_Supplied data_
───
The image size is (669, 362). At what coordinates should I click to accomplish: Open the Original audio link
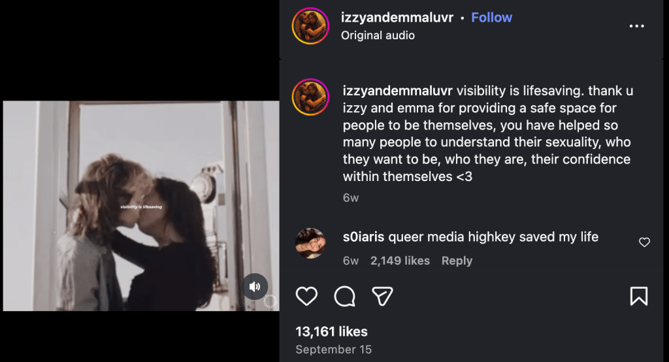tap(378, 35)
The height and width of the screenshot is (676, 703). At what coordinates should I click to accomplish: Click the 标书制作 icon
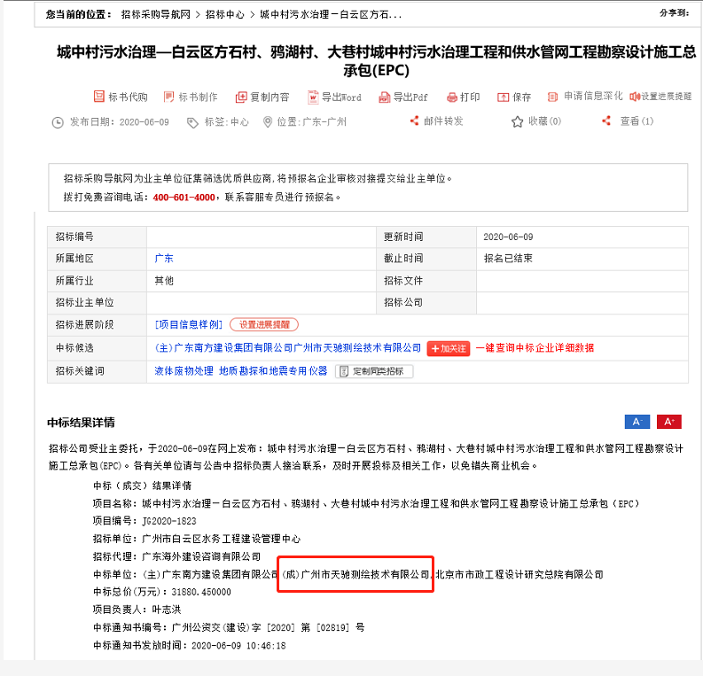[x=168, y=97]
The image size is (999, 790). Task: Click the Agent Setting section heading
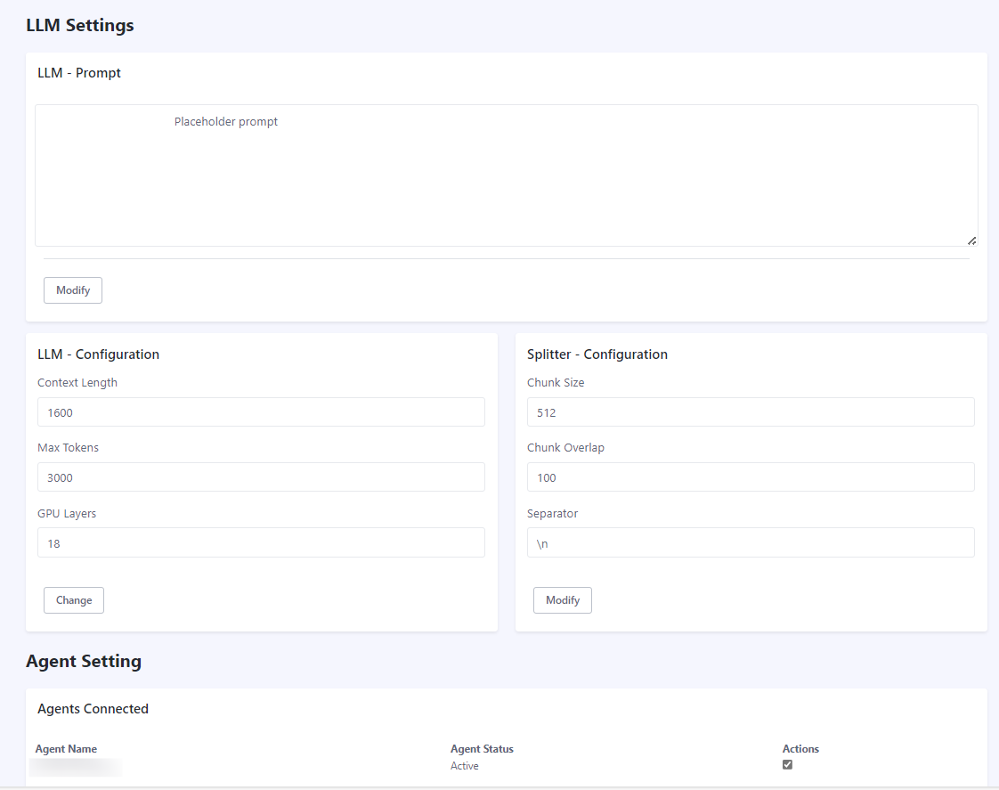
───
_Exercise goal_
Turn all the records above into a numbered list with no blank lines, and leave the pictures out.

_Solution to the exercise_
1. The image size is (669, 362). At what coordinates should I click to accomplish: Open the Original audio link
2. tap(378, 35)
3. The height and width of the screenshot is (676, 703). At what coordinates should I click to accomplish: Click the 标书制作 icon
4. [x=168, y=97]
5. The image size is (999, 790). Task: Click the Agent Setting section heading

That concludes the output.